First, create a root CA, export its certificate and import it into your truststore:
keytool -genkey -keyalg RSA -keysize 8192 \
-dname "cn=CA, ou=Backend, o=Midas, c=CH" \
-keystore ca.jks -storetype pkcs12 -alias ca \
-validity $((365 * 5))
chmod 600 ca.jks
keytool -export -keystore ca.jks -alias ca -rfc -file ca.cer
keytool -v -import -keystore truststore.jks -file ca.cer
Create a certificate for the first Cassandra node and import the root CA:
keytool -genkey -keyalg RSA -keysize 4096 \
-dname "cn=*, ou=Backend, o=Midas, c=" \
-keystore node01_client.jks -storetype pkcs12 \
-alias "node01" -validity 365
chmod 600 node01_client.jks
keytool -v -import -keystore node01_client.jks -alias ca \
-file ca.cer
Create a signing request, sign it and re-import the result:
keytool -certreq -keystore node01_client.jks -alias node01 \
-file node01_client.csr
keytool -gencert -rfc -infile node01_client.csr \
-validity 365 -keystore ca.jks -alias ca \
-outfile node01_client.cer
keytool -import -keystore node01_client.jks -alias node01 \
-file node01_client.cer
Repeat the steps above for your services:
keytool -genkey -keyalg RSA -keysize 4096 \
-dname "cn=*, ou=Backend, o=Midas, c=" \
-keystore service01.jks -storetype pkcs12 \
-alias service01 -validity 365
chmod 600 service01.jks
keytool -import -keystore service01.jks -alias root_ca \
-file root_ca.cer
keytool -certreq -keystore service01.jks -alias service01 \
-file service01.csr
keytool -gencert -rfc -infile service01.csr \
-validity 365 -keystore ca.jks -alias ca \
-outfile service01.cer
keytool -import -keystore service01.jks -alias service01 \
-file service01.cer
Configure Cassandra
We have to tell Cassandra to use our truststore truststore.jks
and the keystore node01_client.jks
:
native_transport_port: 9042
native_transport_port_ssl: 9142
client_encryption_options:
enabled: true
optional: false
keystore: /var/lib/cassandra/node01_client.jks
keystore_password: <secret>
require_client_auth: true
truststore: /var/lib/cassandra/truststore.jks
truststore_password: <secret>
Ensure that only Cassandra can read these files!

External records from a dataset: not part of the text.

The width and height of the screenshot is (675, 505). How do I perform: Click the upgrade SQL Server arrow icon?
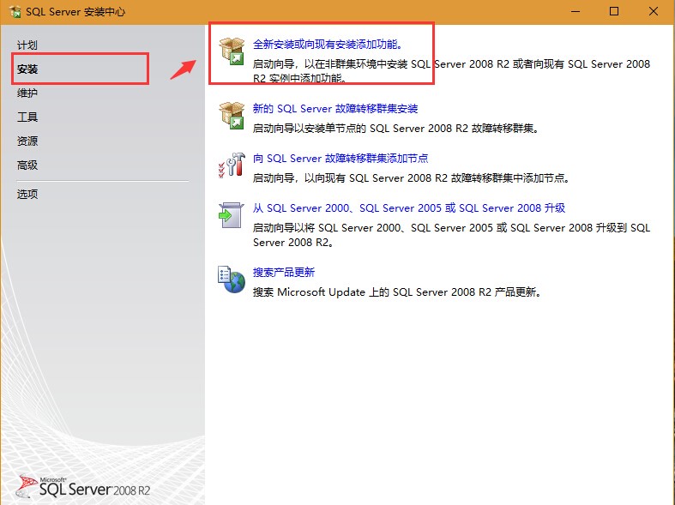click(232, 214)
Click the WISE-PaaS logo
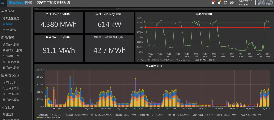Screen dimensions: 274x120 click(265, 3)
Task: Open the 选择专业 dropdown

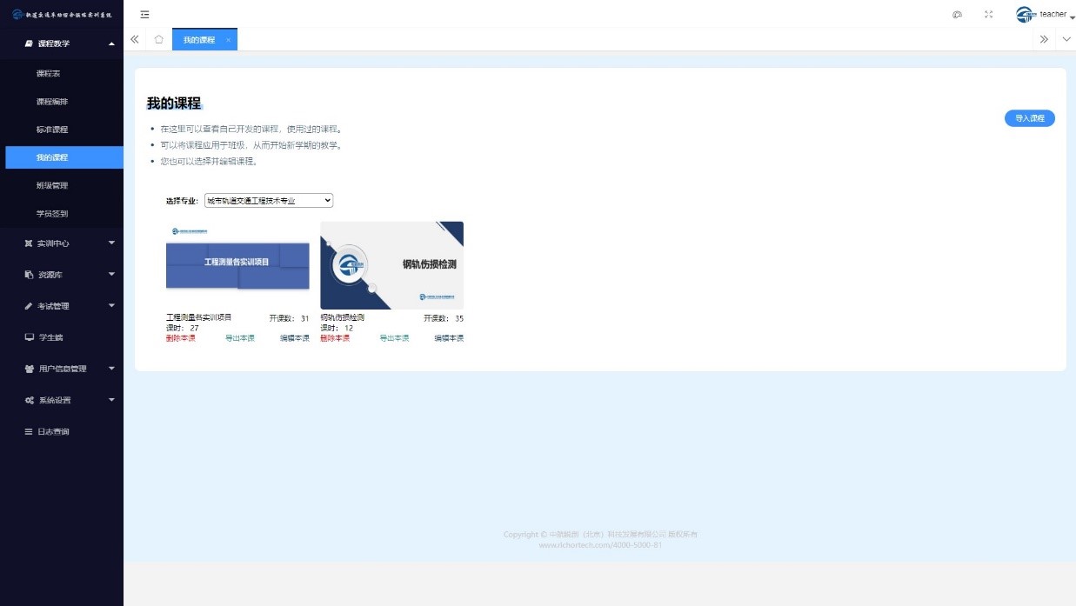Action: click(269, 201)
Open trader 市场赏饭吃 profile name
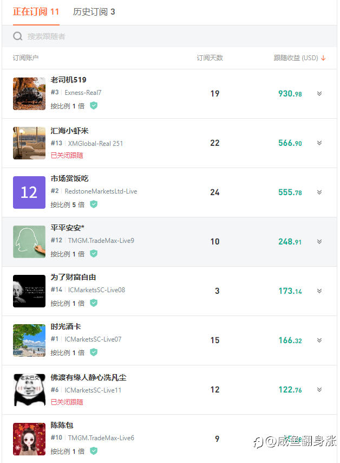 click(x=70, y=179)
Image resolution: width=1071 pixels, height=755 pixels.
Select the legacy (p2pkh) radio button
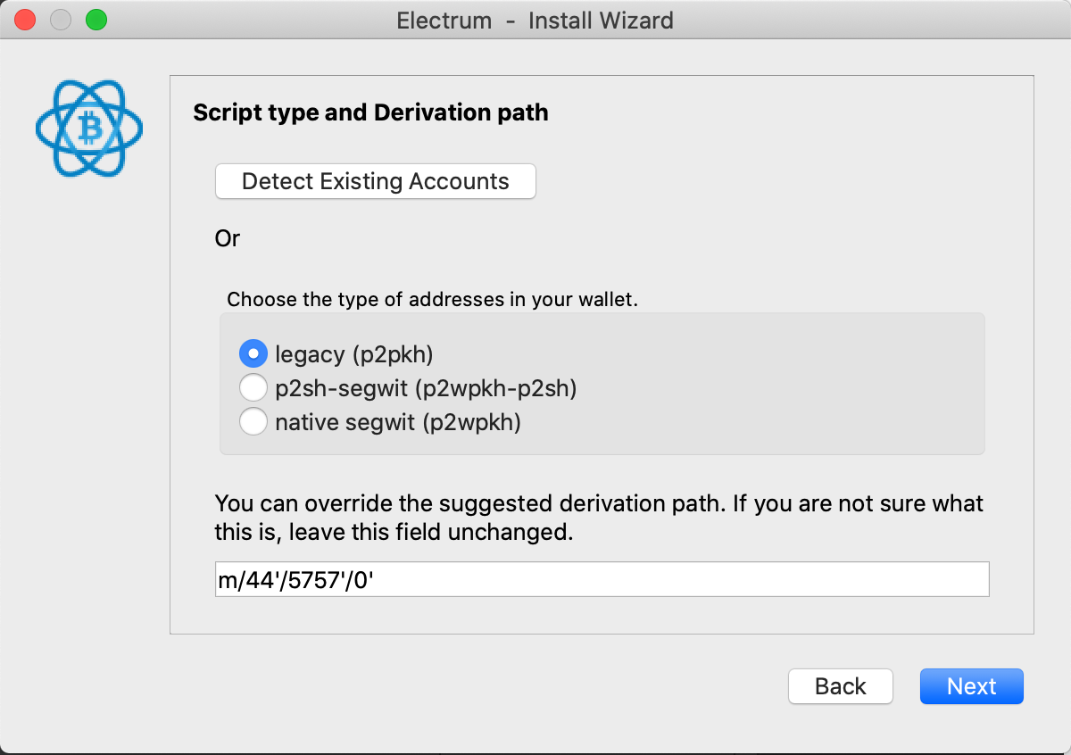point(253,354)
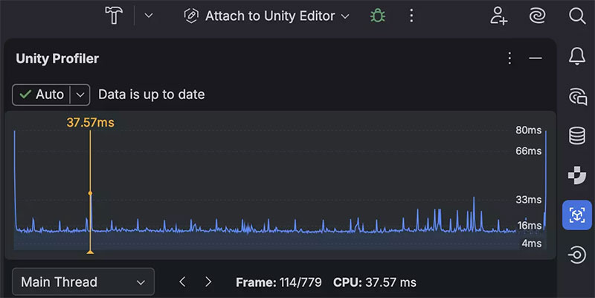Open the AI assistant spiral icon

pos(537,16)
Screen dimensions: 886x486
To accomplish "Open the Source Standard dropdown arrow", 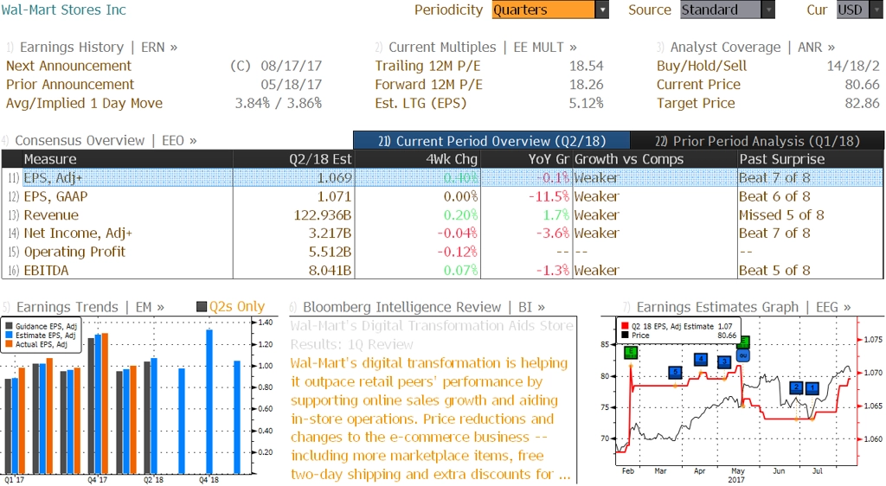I will click(768, 10).
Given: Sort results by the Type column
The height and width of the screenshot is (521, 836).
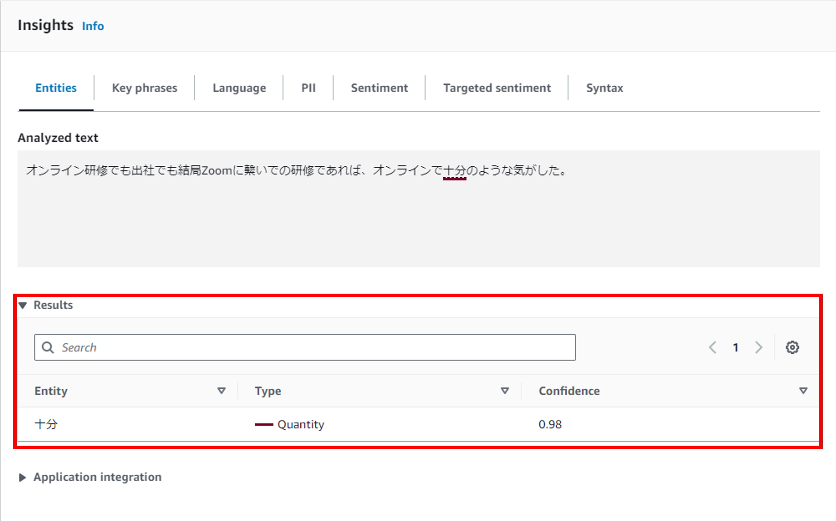Looking at the screenshot, I should tap(504, 391).
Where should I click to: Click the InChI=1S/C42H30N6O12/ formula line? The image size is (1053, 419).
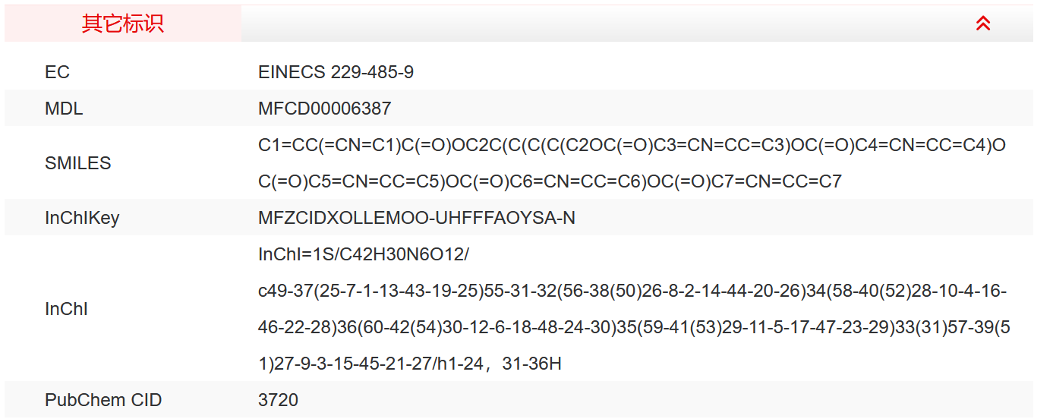point(364,254)
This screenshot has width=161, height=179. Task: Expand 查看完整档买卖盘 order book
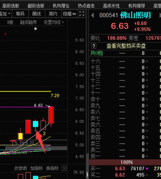[x=126, y=46]
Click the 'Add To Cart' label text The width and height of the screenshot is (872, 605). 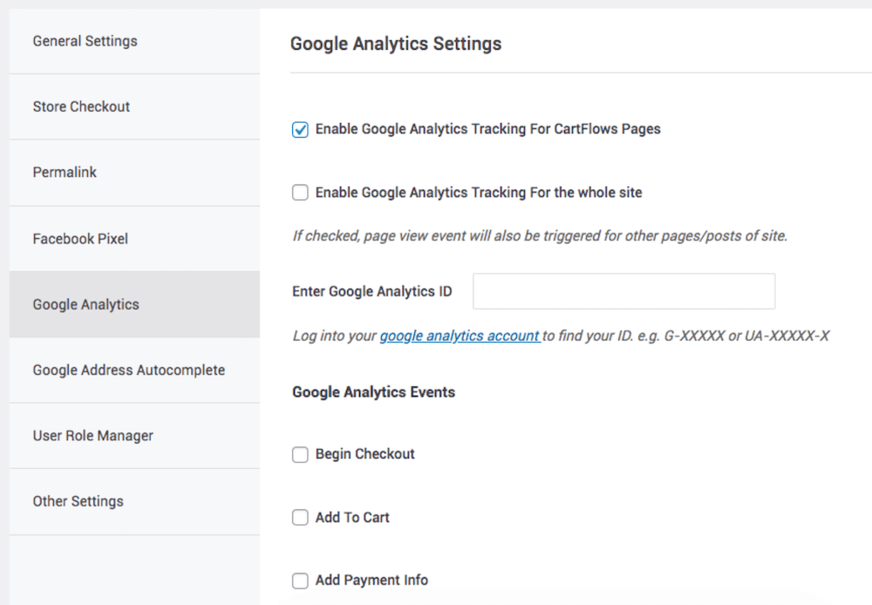tap(352, 518)
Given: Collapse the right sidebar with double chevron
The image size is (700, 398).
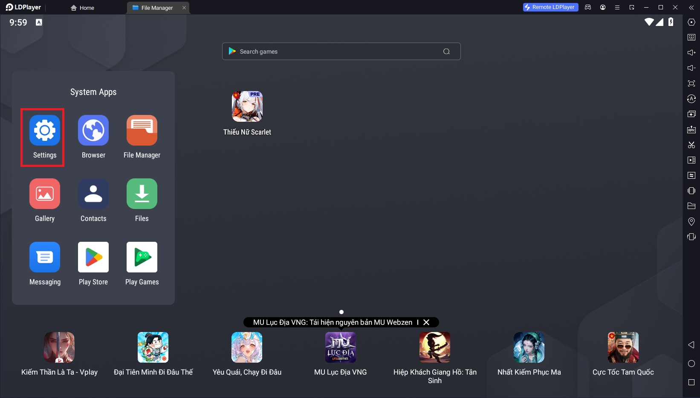Looking at the screenshot, I should [x=691, y=7].
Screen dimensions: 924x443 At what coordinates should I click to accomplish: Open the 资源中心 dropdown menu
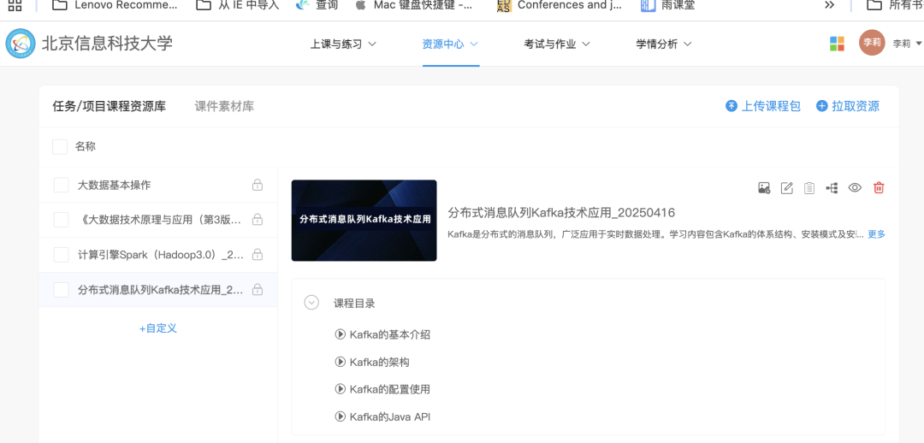pos(450,44)
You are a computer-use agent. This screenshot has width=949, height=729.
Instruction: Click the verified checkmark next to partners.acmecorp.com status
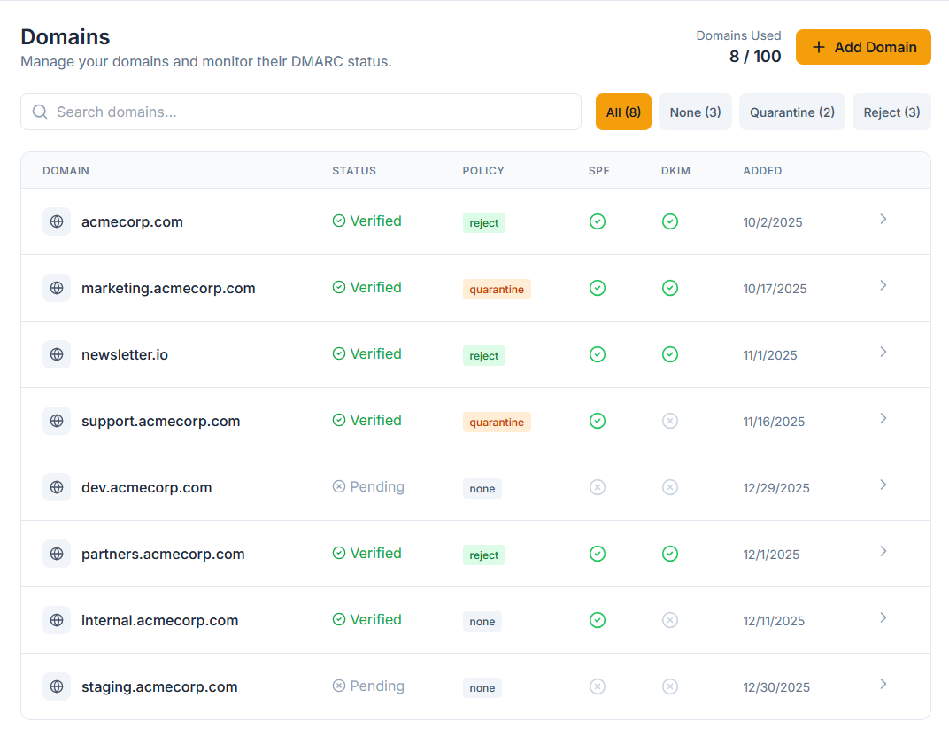339,553
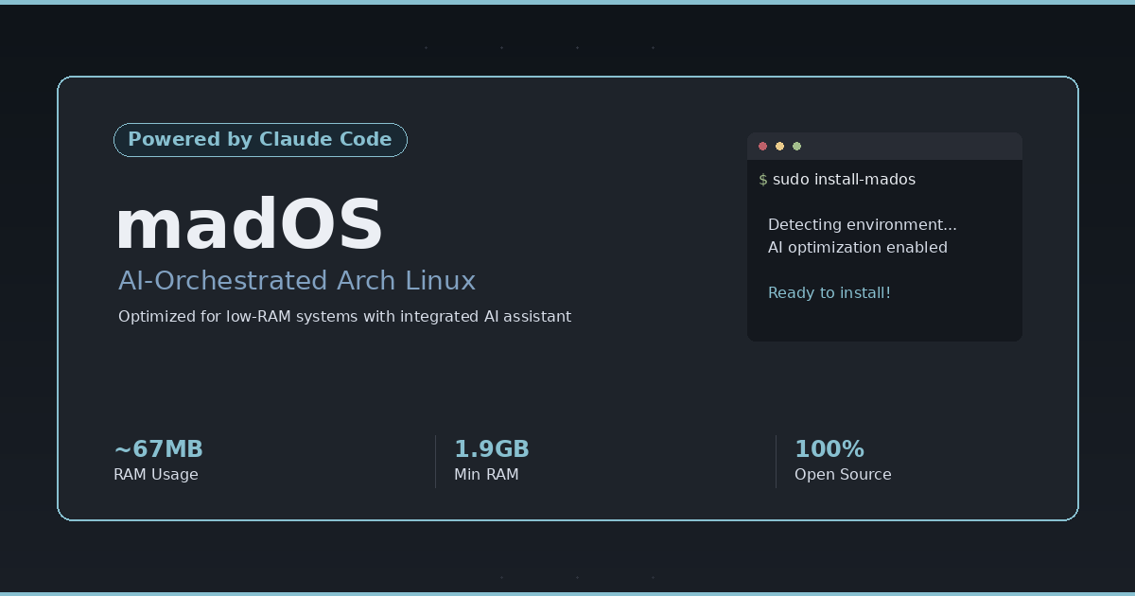
Task: Click the 100% statistic value
Action: pos(829,449)
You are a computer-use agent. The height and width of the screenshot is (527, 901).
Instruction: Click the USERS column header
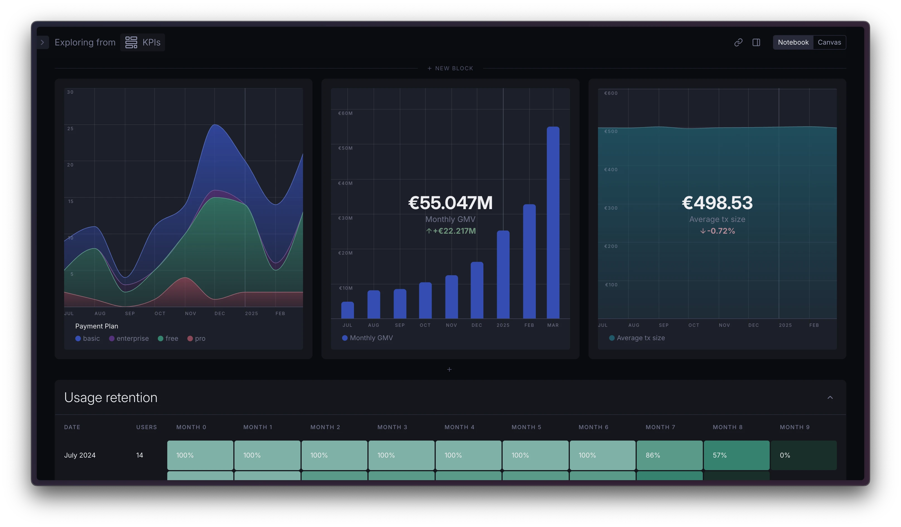(x=147, y=427)
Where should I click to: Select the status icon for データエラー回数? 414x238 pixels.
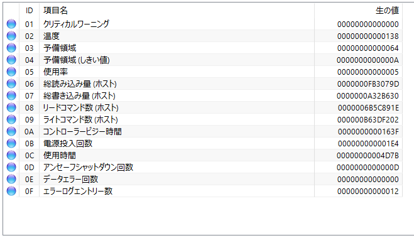coord(11,179)
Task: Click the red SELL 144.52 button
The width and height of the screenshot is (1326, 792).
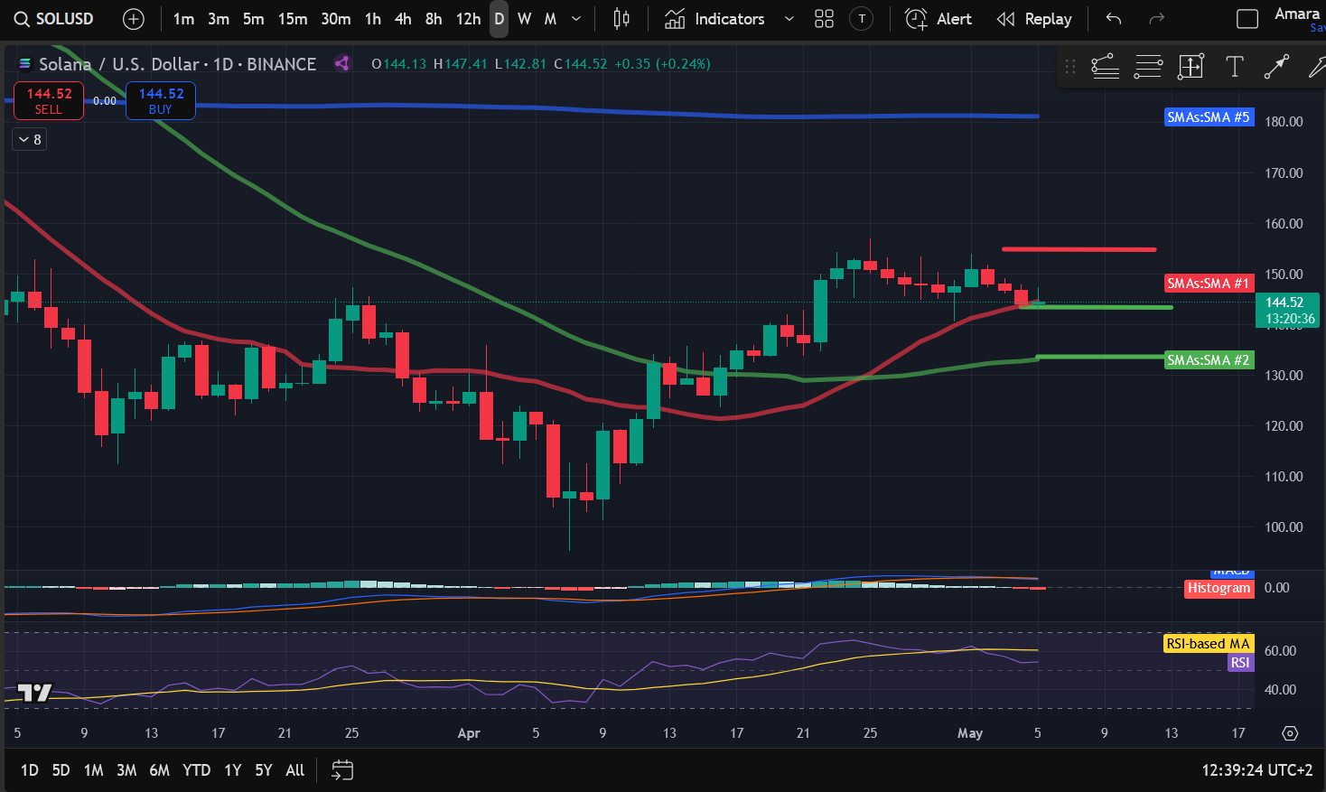Action: tap(49, 100)
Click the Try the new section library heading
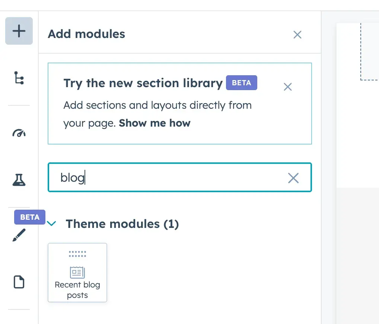Image resolution: width=379 pixels, height=324 pixels. 143,83
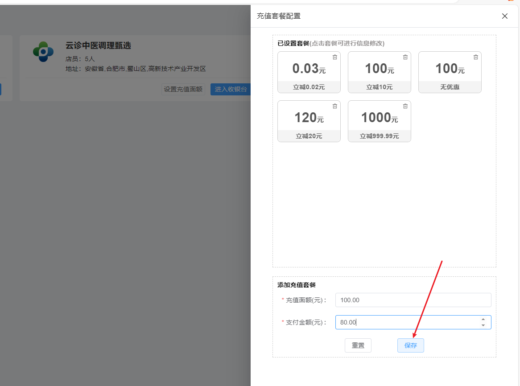This screenshot has width=520, height=386.
Task: Reset the form with 重置
Action: pos(358,345)
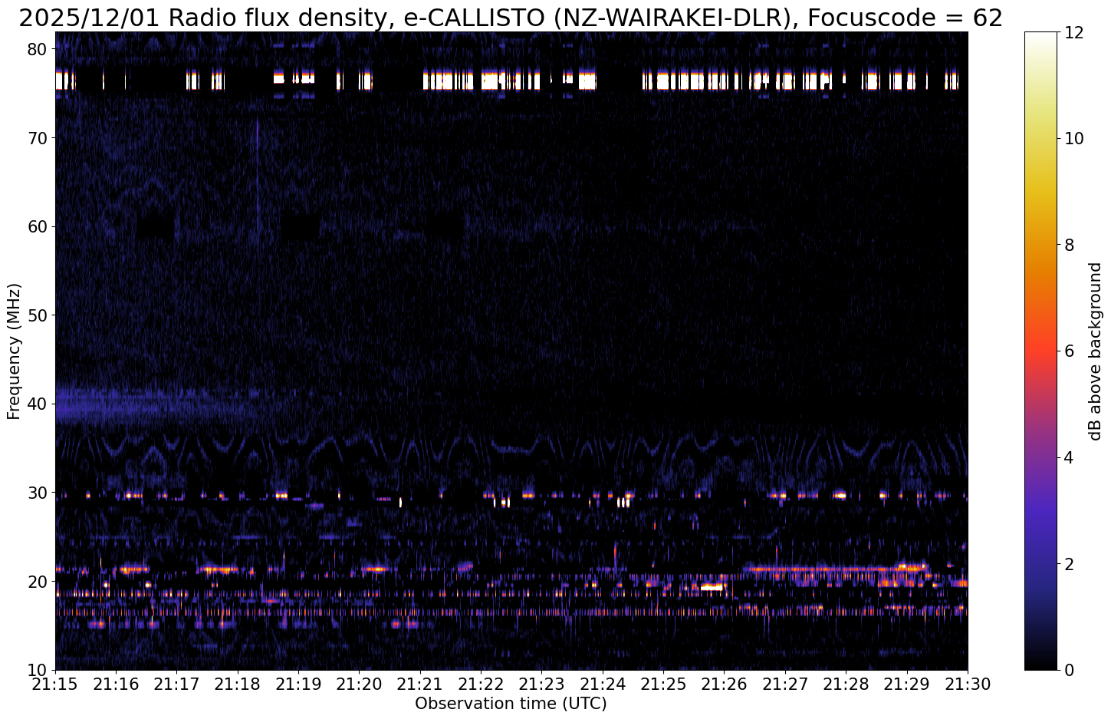Click the faint vertical streak at 21:18 near 65 MHz
1111x719 pixels.
click(x=258, y=176)
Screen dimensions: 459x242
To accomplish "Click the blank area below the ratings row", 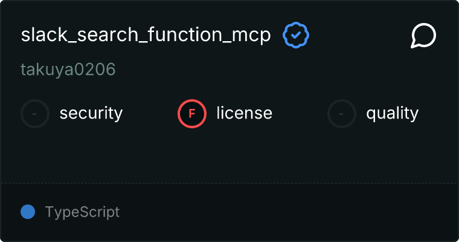I will (230, 154).
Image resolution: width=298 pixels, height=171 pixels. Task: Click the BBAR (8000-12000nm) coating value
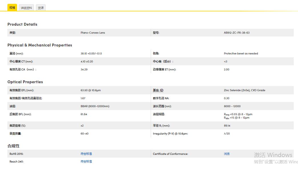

With the configuration above you have two ports to connect to Cassandra. You can either connect without encryption on port 9042 or on port 9142 where encryption and authentication is a must-have. We firewall port 9042. But it comes handy when we want to troubleshoot locally using cqlsh
.
Configure Phantom
Now, lets have a look at the phantom site again. As said above, we will have to use Java CAPS for SSL. So, you either need something along these lines in your code
def setSSLProperties(): Unit = {
System.setProperty(
"javax.net.ssl.keyStore", "/path/to/service01.jks"
)
System.setProperty(
"javax.net.ssl.keyStorePassword", "<secret>"
)
System.setProperty(
"javax.net.ssl.trustStore", "/path/to/truststore.jks"
)
System.setProperty(
"javax.net.ssl.trustStorePassword", "<secret>"
)
}
or you set these properties via the command line. Now comes the interesting part: phantom provides you the factories ContactPoint
and ContactPoints
. Both factories give you back an instance of KeySpaceBuilder
which provides this cute little helper:
def withClusterBuilder(builder: ClusterBuilder): KeySpaceBuilder =
new KeySpaceBuilder(clusterBuilder andThen builder)
Now, what’s this ClusterBuilder
thing? It's a type synonym:
type ClusterBuilder = (Cluster.Builder => Cluster.Builder)
where Cluster.Builder
comes from the Datastax driver. Cluster.Builder
provides a withSSL
function which returns a Cluster.Builder
, i.e. _.withSSL()
is a function of type Cluster.Builder => Cluster.Builder
. So, all we have to do is something like this:
def connection: CassandraConnection = {
ContactPoints(contactPoints, port)
.withClusterBuilder(_.withSSL())
.keySpace(keySpace)
}
We then pass the CassandraConnection
to our Database
and have a fully encrypted client-to-server connection with authentication on both sides.